* **REQUIRED WORK**:
[A] From the housing co-op account, extract the passage from "Market Value Rent" to "to the lectern." and copy it word for word.
[B] Condense the paragraph of the housing co-op account that begins "The closer we got to occupancy" into a short bulleted list that keeps its main facts.
[C] Carry on writing the housing co-op account, starting right after its final sentence.

* **SOURCE DOCUMENT**:
Being on the Board of Directors, I / we were allowed to use Local 79 offices to conduct interviews. We had four or five teams of two interviewers per team to interview 4 times a week for about 5 weeks. It was a very long but very fair process. In the end, we filled the co-op, many times over and were able to redirect our applicants to two other co-ops. It was a lot of hard work, by a lot of dedicated people, but we also had a lot of fun in the process.
We then conducted several information sessions at the Yonge Street library for interested applicants and continued that practice here when we had several vacancies available at one time.
When all the applications had been processed and we had the units filled, we then held unit selection meetings. Perspective members could choose their unit depending on the size required and their seniority in the application process. This proved to be advantageous and avoided disputes over priorities of applications especially when they were date and time stamped.
Market Value Rent – Comparators
The closer we got to occupancy; the Province set the rates for market value. I was strongly opposed to MOH making a comparison with condo renters. In reality, they had little option to do otherwise as there were no rental buildings in the immediate area. Based on the high end for market value, we lost a few Founding Board members who had worked so hard to build the co-op and also applicants who could not afford to pay the assessed market value.
The Official Ground Breaking
The day finally came for the official ground breaking ceremony. It was well attended by Provincial representatives, Toronto City Councillors, such as Jack Layton, Olivia Chow, and Kyle Rae, Local 79 Board Executive members, LCDF staff, friends and family. Many speeches were made by the Provincial representatives, City Councillors with both Muriel and me going to the lectern.
Everyone spoke to the success and need for social housing and particularly co-ops. We had a reception at the Flat Iron Bldg. at Church and Front. For the Union and the Founding Board it was a monumental day based on all the years of hard work bringing it to the phase we were now entering into.
The common phrase being spoken from all those involved was “We never thought we would see the day”.

* **DATASET EXTRACT**:

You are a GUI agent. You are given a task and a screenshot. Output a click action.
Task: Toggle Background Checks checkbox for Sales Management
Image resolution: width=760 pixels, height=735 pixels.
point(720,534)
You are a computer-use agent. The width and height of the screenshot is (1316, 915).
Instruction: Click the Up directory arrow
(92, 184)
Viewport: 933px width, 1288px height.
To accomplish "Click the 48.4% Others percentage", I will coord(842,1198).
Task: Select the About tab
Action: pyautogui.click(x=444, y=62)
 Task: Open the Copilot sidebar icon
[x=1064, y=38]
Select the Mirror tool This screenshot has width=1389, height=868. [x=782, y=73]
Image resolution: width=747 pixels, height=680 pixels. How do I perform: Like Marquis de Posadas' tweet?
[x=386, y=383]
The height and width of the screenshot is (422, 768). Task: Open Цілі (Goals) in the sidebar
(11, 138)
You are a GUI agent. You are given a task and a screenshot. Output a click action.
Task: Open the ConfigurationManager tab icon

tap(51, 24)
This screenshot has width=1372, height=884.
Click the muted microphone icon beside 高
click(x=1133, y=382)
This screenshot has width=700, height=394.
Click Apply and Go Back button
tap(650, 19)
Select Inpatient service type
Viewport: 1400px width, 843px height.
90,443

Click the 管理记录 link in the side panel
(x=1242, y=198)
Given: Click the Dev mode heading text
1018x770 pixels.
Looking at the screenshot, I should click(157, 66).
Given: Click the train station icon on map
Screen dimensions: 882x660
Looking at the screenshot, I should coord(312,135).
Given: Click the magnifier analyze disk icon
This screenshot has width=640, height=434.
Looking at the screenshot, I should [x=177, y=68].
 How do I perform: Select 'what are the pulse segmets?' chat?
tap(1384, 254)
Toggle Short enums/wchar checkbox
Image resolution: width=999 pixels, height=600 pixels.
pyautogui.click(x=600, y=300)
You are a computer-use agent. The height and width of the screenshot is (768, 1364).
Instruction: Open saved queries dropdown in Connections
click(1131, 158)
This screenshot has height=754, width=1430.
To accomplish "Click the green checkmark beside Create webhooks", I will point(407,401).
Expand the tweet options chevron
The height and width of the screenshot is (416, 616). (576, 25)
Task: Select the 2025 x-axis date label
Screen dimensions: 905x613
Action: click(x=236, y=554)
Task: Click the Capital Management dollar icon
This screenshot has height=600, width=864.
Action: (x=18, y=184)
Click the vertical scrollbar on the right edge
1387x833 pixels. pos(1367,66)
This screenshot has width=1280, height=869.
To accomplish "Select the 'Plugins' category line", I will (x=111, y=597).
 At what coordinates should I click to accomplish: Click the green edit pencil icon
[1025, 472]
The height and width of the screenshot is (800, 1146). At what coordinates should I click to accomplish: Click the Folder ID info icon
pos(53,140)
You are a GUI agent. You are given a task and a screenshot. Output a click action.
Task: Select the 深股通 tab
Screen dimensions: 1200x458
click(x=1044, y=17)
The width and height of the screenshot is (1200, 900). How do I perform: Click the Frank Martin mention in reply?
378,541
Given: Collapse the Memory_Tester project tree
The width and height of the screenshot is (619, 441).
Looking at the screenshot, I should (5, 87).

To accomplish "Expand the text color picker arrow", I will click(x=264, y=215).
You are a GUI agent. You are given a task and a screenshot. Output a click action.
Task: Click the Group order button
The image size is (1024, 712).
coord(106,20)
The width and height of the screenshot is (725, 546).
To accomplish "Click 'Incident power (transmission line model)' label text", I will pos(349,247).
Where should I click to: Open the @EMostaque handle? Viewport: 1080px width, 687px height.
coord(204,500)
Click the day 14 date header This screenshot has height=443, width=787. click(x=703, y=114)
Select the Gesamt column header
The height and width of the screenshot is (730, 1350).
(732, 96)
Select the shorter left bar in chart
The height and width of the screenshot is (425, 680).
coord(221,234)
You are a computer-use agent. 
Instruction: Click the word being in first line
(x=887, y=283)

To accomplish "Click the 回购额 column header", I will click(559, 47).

* **ANSWERS GIVEN**:
[A]
Market Value Rent – Comparators
The closer we got to occupancy; the Province set the rates for market value. I was strongly opposed to MOH making a comparison with condo renters. In reality, they had little option to do otherwise as there were no rental buildings in the immediate area. Based on the high end for market value, we lost a few Founding Board members who had worked so hard to build the co-op and also applicants who could not afford to pay the assessed market value.
The Official Ground Breaking
The day finally came for the official ground breaking ceremony. It was well attended by Provincial representatives, Toronto City Councillors, such as Jack Layton, Olivia Chow, and Kyle Rae, Local 79 Board Executive members, LCDF staff, friends and family. Many speeches were made by the Provincial representatives, City Councillors with both Muriel and me going to the lectern.

[B]
- As occupancy neared, the Province set the market value rates.
- The writer strongly opposed MOH comparing the co-op with condo renters, though MOH had little choice because there were no rental buildings in the immediate area.
- Because market value was set at the high end, a few Founding Board members who had worked hard to build the co-op were lost.
- Some applicants were also lost because they could not afford the assessed market value.

[C]
The Construction Phase
As previously stated the Labour Council Development Foundation were the developers of the project. I cannot speak more positive about the professionalism, integrity and dedication of the construction crew under the supervision of Vito Ferri.
All those involved from Larry Domenici the Construction Manager to Van Luz, the accountant were dedicated to the quality of the workmanship. Although I can’t thank each individual here their collaborative efforts were appreciated. Special thanks go to Tony Pollsonelli, Bob McDonald, Brent Witty and Jan Griffiths who worked long hours with the Board and forfeited many of their evenings. Also to be remembered fondly are Pat Turcos, Mario and of course ‘Leaky Joe’ who were onsite. All were remarkable in ensuring we had the best support and expertise available to us.
Housing Victims of Violence
When I proposed the possibility of housing victims of abuse in high risk situations, the Founding Board approved unanimously. I then turned to Jan Griffiths to see if it was legal and feasible and she did the research. To the best of our knowledge we were the first housing co-op to provide priority housing status to victims of violence prior to construction and written into the original co-op bylaws.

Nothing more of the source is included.